Background of the Case.

From 1937 to 1944 Reid and Arnold conducted a trucking business under an Interstate Commerce Commission license. The base of operations for the business was at Akron, and the business operated trucks to Boston. There were terminals at Akron, Ohio, and Watertown, Massachusetts, owned by Reid and Arnold in some sort of co-ownership, and leased to Reid Brothers Express, Inc., which operated the business. The trucks and other heavy equipment were similarly owned and leased to the corporation. Reid and Arnold each owned one-half of the stock of Reid Brothers Express, Inc., amounting to 100 shares apiece.

Curtis Porter was an employee of the business at the Watertown terminal, where he performed the duties of manager from 1937. Thereafter, he was at times an owner-operator, an arrangement by which he bought trucks and leased them to the corporation, serving as a truckdriver himself. Toward 1944, he began working at the Akron terminal as a dispatcher.

Arnold went into the military service in 1942 and left the business to be operated by Reid. He resumed activity with the business in the Spring of 1944, as president; Reid was secretary and treasurer.

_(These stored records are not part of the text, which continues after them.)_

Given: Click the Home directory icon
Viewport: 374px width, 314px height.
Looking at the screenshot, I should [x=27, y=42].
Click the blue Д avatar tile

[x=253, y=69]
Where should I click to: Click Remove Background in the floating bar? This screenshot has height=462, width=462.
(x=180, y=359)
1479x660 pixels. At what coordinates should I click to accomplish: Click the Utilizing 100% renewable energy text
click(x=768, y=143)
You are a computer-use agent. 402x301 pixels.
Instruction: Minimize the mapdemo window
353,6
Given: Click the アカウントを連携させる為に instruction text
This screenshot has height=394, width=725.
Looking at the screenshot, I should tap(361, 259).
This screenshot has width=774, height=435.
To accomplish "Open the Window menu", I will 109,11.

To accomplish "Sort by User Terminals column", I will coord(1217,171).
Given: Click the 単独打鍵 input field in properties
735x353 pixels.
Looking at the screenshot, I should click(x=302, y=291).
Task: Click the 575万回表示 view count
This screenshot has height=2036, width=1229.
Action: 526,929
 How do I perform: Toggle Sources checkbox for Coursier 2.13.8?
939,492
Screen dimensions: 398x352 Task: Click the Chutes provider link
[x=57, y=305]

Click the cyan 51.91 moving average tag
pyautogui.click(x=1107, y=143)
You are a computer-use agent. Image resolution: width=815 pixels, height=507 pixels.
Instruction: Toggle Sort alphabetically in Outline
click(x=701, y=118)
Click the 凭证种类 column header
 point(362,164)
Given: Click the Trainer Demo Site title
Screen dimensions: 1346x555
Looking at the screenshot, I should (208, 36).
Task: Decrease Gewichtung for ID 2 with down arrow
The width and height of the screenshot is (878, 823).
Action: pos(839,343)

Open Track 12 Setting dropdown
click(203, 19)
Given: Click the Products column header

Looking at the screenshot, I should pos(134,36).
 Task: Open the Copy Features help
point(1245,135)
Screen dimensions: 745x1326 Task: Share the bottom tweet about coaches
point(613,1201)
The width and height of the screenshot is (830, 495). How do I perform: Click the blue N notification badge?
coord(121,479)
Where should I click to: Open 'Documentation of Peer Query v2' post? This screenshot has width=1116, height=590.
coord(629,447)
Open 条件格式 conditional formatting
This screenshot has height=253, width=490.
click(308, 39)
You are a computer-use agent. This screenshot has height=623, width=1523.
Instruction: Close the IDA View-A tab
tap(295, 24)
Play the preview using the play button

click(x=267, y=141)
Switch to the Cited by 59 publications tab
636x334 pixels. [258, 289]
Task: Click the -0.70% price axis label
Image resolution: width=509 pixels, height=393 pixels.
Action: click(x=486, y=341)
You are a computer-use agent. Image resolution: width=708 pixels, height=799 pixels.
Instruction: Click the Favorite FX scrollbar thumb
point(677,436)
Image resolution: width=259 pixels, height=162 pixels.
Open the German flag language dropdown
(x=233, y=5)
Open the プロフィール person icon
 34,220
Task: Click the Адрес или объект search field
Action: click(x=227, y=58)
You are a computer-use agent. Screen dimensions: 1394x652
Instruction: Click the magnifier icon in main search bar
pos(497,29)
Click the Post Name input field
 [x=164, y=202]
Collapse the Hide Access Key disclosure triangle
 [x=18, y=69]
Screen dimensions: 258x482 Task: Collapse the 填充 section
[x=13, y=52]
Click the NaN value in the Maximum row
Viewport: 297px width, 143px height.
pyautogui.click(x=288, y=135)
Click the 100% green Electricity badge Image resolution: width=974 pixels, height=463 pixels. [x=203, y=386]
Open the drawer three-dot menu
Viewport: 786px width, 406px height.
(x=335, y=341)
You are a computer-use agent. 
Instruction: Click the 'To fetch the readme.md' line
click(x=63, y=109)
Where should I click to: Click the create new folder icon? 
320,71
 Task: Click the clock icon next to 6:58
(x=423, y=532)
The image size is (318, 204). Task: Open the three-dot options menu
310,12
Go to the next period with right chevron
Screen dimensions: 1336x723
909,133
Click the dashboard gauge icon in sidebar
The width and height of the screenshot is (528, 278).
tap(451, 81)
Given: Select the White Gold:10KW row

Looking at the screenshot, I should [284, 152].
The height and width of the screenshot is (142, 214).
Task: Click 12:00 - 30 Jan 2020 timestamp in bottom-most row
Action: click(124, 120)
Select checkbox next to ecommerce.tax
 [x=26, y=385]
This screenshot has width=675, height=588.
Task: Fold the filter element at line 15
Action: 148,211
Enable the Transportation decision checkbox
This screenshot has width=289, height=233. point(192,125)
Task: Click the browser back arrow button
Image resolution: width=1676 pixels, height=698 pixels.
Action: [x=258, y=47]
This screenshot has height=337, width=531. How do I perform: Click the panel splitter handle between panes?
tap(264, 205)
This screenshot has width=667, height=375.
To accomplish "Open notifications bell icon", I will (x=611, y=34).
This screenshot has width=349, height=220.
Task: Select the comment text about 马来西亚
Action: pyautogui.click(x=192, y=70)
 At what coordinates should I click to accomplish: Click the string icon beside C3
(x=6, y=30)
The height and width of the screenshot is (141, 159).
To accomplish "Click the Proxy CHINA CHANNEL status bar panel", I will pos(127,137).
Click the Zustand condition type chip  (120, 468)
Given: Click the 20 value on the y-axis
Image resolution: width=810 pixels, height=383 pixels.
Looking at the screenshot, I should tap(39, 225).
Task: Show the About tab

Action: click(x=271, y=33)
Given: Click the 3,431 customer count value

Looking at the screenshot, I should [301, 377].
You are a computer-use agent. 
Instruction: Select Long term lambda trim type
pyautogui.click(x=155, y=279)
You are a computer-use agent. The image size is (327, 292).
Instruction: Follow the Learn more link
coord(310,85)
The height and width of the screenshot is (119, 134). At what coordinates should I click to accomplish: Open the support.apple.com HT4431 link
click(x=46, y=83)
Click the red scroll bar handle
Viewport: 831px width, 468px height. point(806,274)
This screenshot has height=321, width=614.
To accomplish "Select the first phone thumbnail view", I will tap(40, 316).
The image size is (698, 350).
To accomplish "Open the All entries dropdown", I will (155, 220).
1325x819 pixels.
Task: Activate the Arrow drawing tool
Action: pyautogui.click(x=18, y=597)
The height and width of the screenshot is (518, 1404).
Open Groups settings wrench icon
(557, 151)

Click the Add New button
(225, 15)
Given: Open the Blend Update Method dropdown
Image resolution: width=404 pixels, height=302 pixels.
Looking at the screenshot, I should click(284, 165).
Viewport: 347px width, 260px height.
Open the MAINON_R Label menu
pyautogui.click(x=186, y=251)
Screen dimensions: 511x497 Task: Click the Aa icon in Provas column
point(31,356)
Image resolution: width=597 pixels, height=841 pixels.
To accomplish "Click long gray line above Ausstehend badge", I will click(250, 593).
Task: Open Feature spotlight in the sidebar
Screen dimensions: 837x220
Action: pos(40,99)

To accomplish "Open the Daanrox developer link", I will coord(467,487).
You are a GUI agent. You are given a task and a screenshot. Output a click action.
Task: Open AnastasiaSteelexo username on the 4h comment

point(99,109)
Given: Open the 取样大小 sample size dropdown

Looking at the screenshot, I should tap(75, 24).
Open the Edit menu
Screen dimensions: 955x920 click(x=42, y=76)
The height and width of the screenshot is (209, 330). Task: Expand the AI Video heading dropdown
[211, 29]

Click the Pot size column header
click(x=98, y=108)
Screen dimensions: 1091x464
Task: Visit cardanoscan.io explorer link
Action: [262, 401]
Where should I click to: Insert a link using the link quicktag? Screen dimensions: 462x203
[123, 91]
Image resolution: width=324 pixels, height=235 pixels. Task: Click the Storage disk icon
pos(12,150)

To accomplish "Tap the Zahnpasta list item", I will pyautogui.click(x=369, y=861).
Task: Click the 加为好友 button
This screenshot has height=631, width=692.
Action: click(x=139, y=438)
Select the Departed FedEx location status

In June and July, Reid negotiated for the sale of his interest in the business to Porter, and an agreement was consummated sometime in July but dated July 1, 1944. The Sale Agreement recited that Reid owned one-half the capital stock of Reid Brothers Express, Inc., an undivided one-half interest in the Akron and Watertown real estate and in certain trucks, tractors, equipment, notes and various miscellaneous appliances used in the trucking business; that Reid desired to sell all his right, title and interest in the above; and that he "does hereby sell to the buyer and the buyer does hereby purchase from the seller all of the seller's interest in said property" for $75,000. The terms were as follows: $2,000 in cash, $73,000 represented by a non-negotiable purchase money note at 4% per annum computed semi-annually and payable in installments of $1,000 per month, but if conditions in the trucking business should be such that Porter could not meet the required payments, then upon condition that Porter should not draw more than $75 per week for his services from the whole business, Reid would agree to a reduction of payments to $400 per month. Upon default in payment by Porter, the balance of the note would become due immediately. It was further agreed that Reid should transfer to Porter his stock in Reid Brothers Express, Inc., and that Porter should endorse it back to Reid as security on the note; that Reid should execute deeds for an undivided one-half interest in the Akron and Watertown terminals, and that Porter mortgage to Reid his interest thereby acquired, the Akron mortgage to be released by Reid upon payment to him of $12,500 and the Watertown mortgage to be released upon payment of $17,500. It was also agreed that title to the trucks, tractors, and trailers jointly owned by Reid with Arnold should not be transferred till April 1, 1945, but that Porter should have the right to operate the equipment with Arnold; and upon transfer of Reid's title to the trucks, tractors, and trailers, any proceeds from the sale or disposition thereof should be placed in special bank accounts and used only for the purchase of new equipment.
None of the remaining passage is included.